Lots of customers are asking for a way to validate their document structure based on contents, not merely the structure of the document as BizTalk does by default.
Here's a simple method of achieving document validation within BizTalk Server 2004. Mind you, there is ofcourse a performance trade-off, as BizTalk needs to load the entire message into a DOM tree in order to perform this validation.
First, make sure your schemas actually define your datatypes in a correct manner. It's easy to define the structure and think you're done, but you rarely are. Another hint is to use include schemas, as the actual data definitions are quite frequently re-used, and this promotes definition re-use.

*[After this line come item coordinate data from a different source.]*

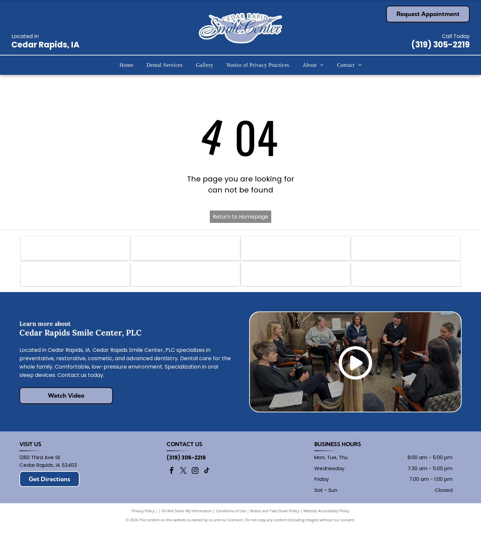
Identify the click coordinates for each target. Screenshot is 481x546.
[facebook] (172, 490)
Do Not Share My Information (187, 529)
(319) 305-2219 (440, 44)
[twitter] (183, 490)
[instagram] (195, 490)
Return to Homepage (240, 217)
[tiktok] (207, 490)
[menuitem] (126, 65)
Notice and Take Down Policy (275, 529)
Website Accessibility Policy (326, 529)
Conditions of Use (231, 529)
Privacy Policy (143, 529)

An example for a dutch zipcode definition:
<?xml version="1.0" encoding="utf-16"?>
<xs:schema
xmlns:basetypes="http://basetypes.macaw.nl"

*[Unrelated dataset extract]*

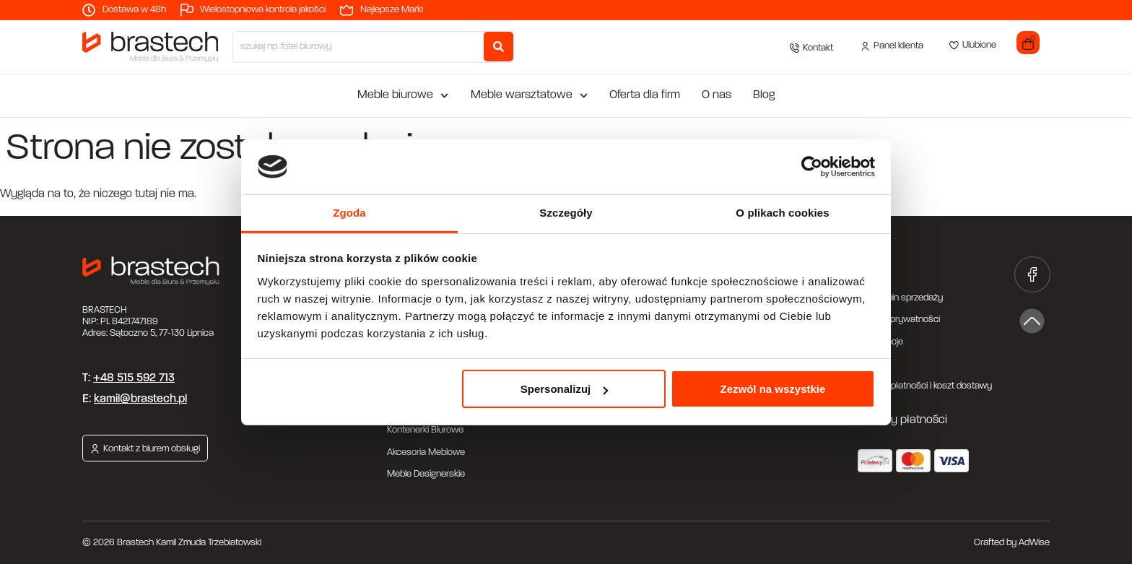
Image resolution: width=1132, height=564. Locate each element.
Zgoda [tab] (349, 213)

xmlns="http://SchemaValidation.inputSchema"
xmlns:b="http://schemas.microsoft.com/BizTalk/2003"
targetNamespace="http://schemas.macaw.nl/samples/inputSchema"
xmlns:xs="http://www.w3.org/2001/XMLSchema">
<xs:import
schemaLocation=".\definitions.xsd"
namespace="http://basetypes.macaw.nl" />
<xs:annotation>
<xs:appinfo>
<b:references>
<b:reference
targetNamespace="http://basetypes.macaw.nl" />
</b:references>
</xs:appinfo>
</xs:annotation>
<xs:element name="zipcode">
<xs:complexType>
<xs:sequence>
<xs:element
minOccurs="0"
ref="basetypes:dutch-zipcode" />
</xs:sequence>
</xs:complexType>
</xs:element>
</xs:schema>
followed by the include schema defining:
<?xml version="1.0" encoding="utf-16"?>
<xs:schema
xmlns="http://basetypes.macaw.nl"
xmlns:b="http://schemas.microsoft.com/BizTalk/2003"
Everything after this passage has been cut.